# [What is required]
Would you restate every entry below word for word? Leave out the pictures.
=== Data records ===
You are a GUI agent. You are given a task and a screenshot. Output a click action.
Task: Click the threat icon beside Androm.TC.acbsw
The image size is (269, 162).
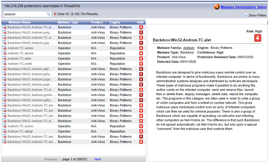(x=4, y=48)
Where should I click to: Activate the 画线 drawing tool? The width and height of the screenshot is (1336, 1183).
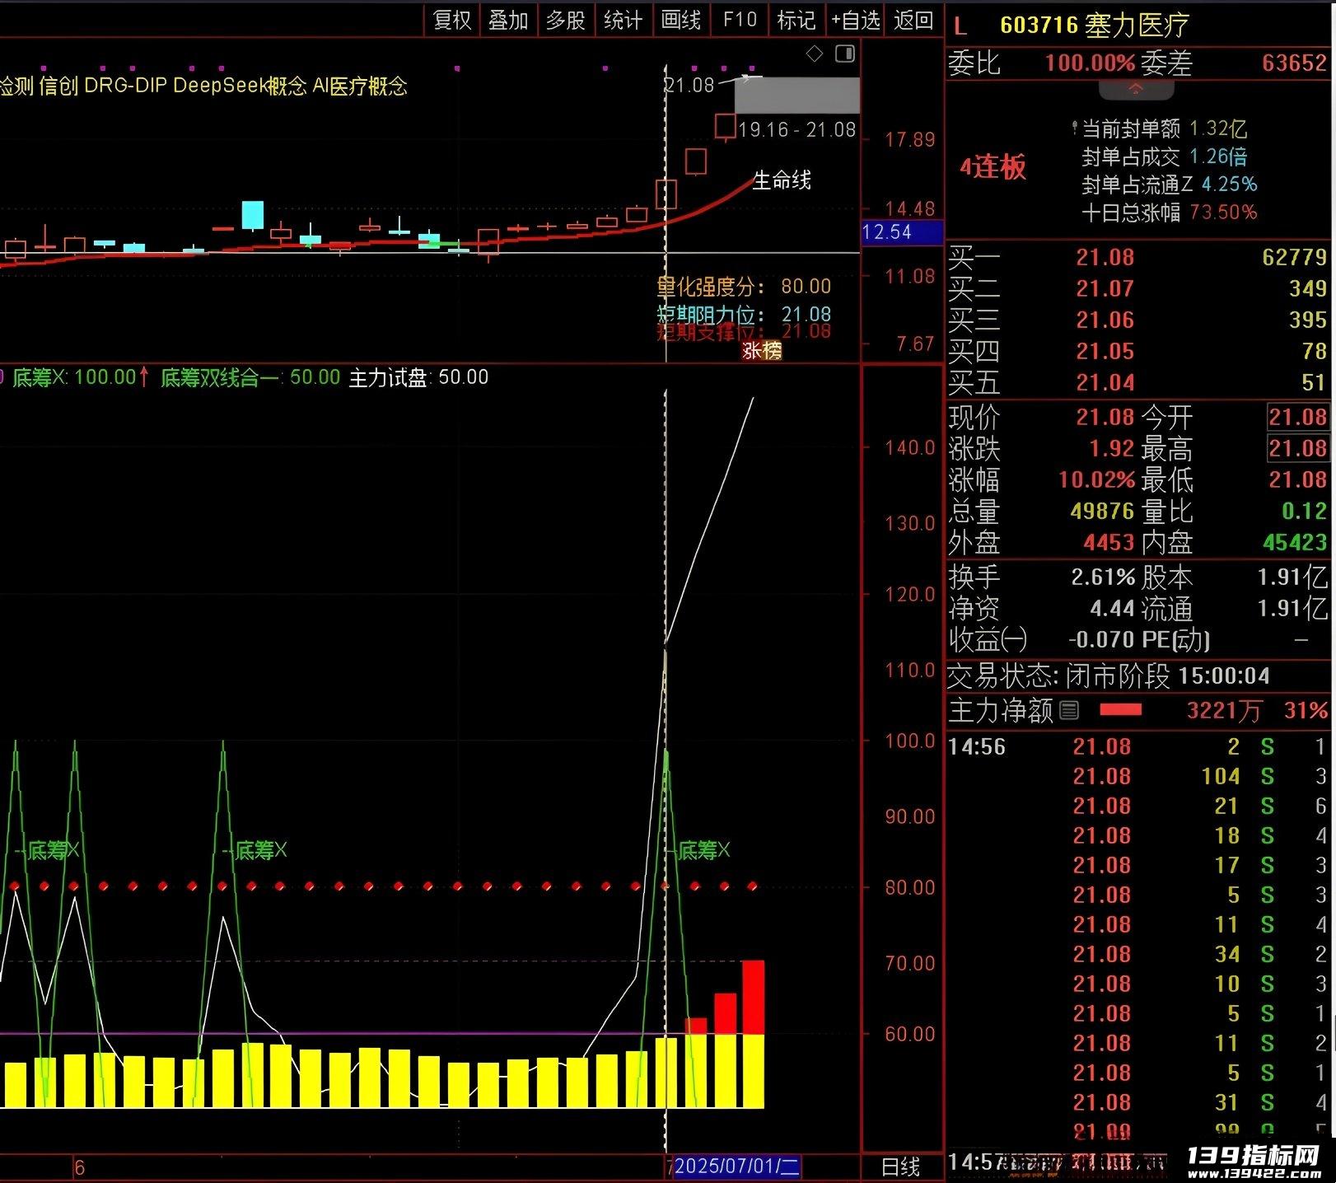pyautogui.click(x=681, y=20)
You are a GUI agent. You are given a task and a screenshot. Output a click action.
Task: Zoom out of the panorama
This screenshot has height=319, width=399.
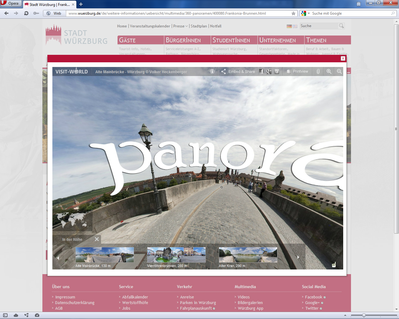[339, 71]
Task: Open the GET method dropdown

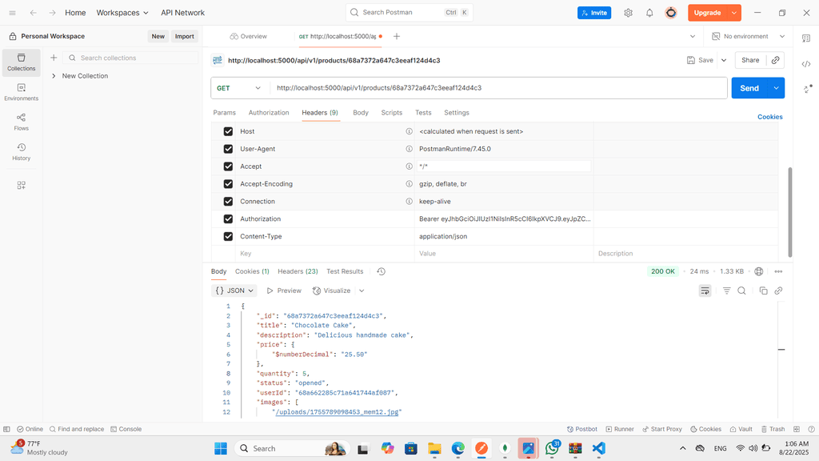Action: [239, 88]
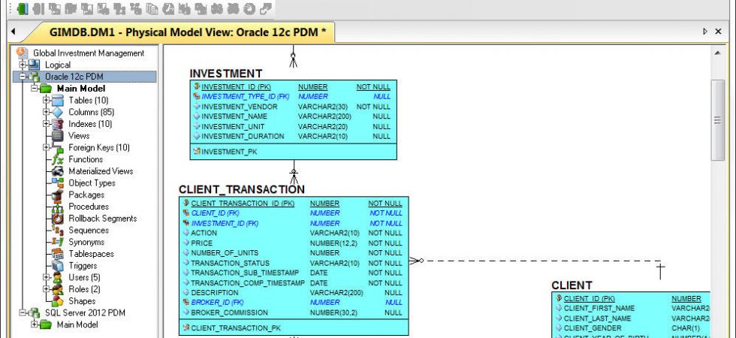Click the Functions fx icon in tree
736x338 pixels.
(58, 159)
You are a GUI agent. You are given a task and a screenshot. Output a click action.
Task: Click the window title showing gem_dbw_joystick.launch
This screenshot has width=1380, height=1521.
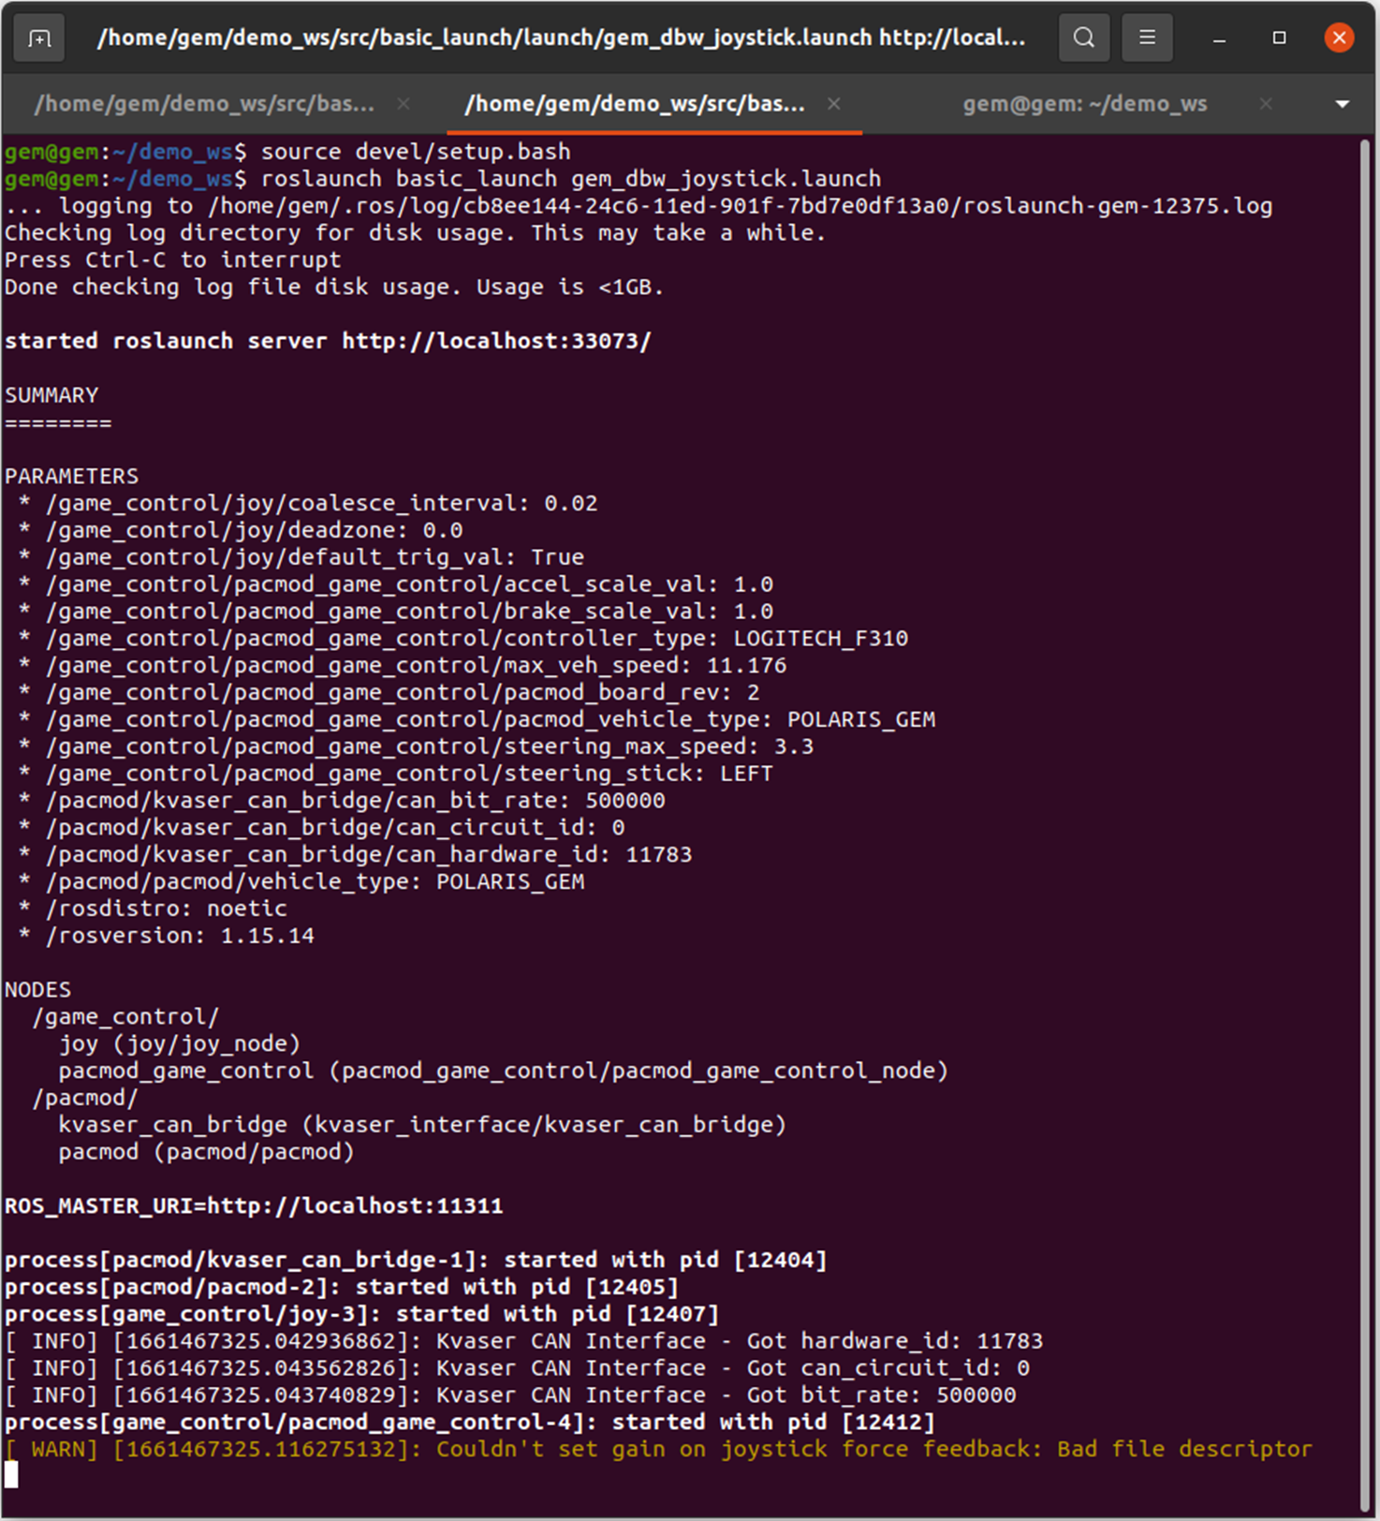560,38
===
# [Answer to this exercise]
You are a GUI agent. You are given a task and a screenshot. Output a click action.
Task: Click the threat icon beside Androm.TC.acbsw
The image size is (269, 162).
(x=4, y=48)
Where should I click to: Activate the 画线 drawing tool? The width and height of the screenshot is (1336, 1183).
pyautogui.click(x=681, y=20)
You are a GUI agent. You are given a task and a screenshot. Output a click action.
Task: Zoom out of the panorama
This screenshot has height=319, width=399.
[339, 71]
Task: Open the GET method dropdown

Action: [239, 88]
Click the Functions fx icon in tree
736x338 pixels.
(58, 159)
You are a GUI agent. You are given a task and a screenshot. Output a click action.
Task: Click the window title showing gem_dbw_joystick.launch
This screenshot has width=1380, height=1521.
560,38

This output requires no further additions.